モンゴルでは、1990年以降、経済のショック療法と称する、従来の経済システムの解体がIMFなどによって画策された。その結果、モンゴル経済の混乱が起こった。

モンゴル経済の基幹産業である農牧業も例外ではなかった。

食肉輸出は衰退し、皮革部門、農業部門は生産活動を止めるか、激減した。その傾向がここに来て少しではあるが復活の気配を見せている。筆者は、すこし前に、皮革業農業でそれを論評した。

工業部門でも、セメント工業が復興傾向にあることも以前に論評した。

1990年以前に衰退した産業のこうした復興傾向は、モンゴルの伝統が正しく受け継がれていることを示すものである。

ここに来て、もう一つの事象が加わった。それは、牛乳加工業である。

「スー」乳業会社がある。当該会社は、1958年に設立された。1990年代に入り、「スー」乳業もまた、上述のように「ショック療法」にさらされ民営化された。

案の定、この会社は倒産した。


(注:セレンゲ・アイマグ、アルタンボラグ・ソムにある倒産したセメント工場。骨組みは残っているので、復活できる。筆者写す)


(注:ウブルハンガイ・アイマグのネグデル[農牧業協同組合]の崩壊寸前の建物。筆者写す)


(注:ヘンティー・アイマグ、ガルシャル・ソムの旧ネグデル[農牧業協同組合]の放棄された建物。モンゴルでは修理次第で復活できる。筆者写す)
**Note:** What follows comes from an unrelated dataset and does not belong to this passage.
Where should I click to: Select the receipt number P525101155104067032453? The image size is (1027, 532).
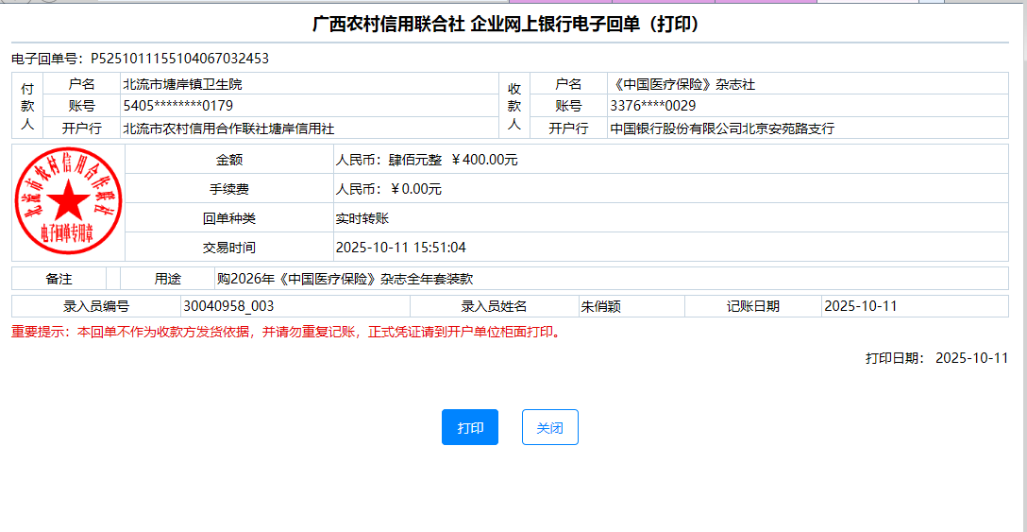pos(179,59)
その後、ウランバートル市で食品サービス業を手がける「マクス・グループ」(代表はД.ガンバータル、モンゴル競馬馬の有名なオヤチ[トレーナー]でもある)がこの工場を買収し、牛乳加工、販売を開始した。


(注:これは、「スー」乳業会社のものではないが、モンゴルで一般的に利用されている脱脂粉乳からの加工乳。酒造業を展開するАРУ社製。所有主はバトフー国家大ホラル[国会]副議長[民主党]。筆者写す)
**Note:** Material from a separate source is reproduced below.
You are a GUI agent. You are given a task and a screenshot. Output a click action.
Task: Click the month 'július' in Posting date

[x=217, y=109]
このほど、この「スー」乳業会社は、牛乳加工のための工場を新たに設立し、タラク(注:モンゴル・ヨーグルトのこと)、アイスクリーム、脱脂粉乳、アールツ(注:モンゴル・サワー・ミルクのこと)、アーロール(注:モンゴル乾燥固形型甘酸味チーズ)を生産することになった(ウヌードゥル新聞2009年9月22日付)。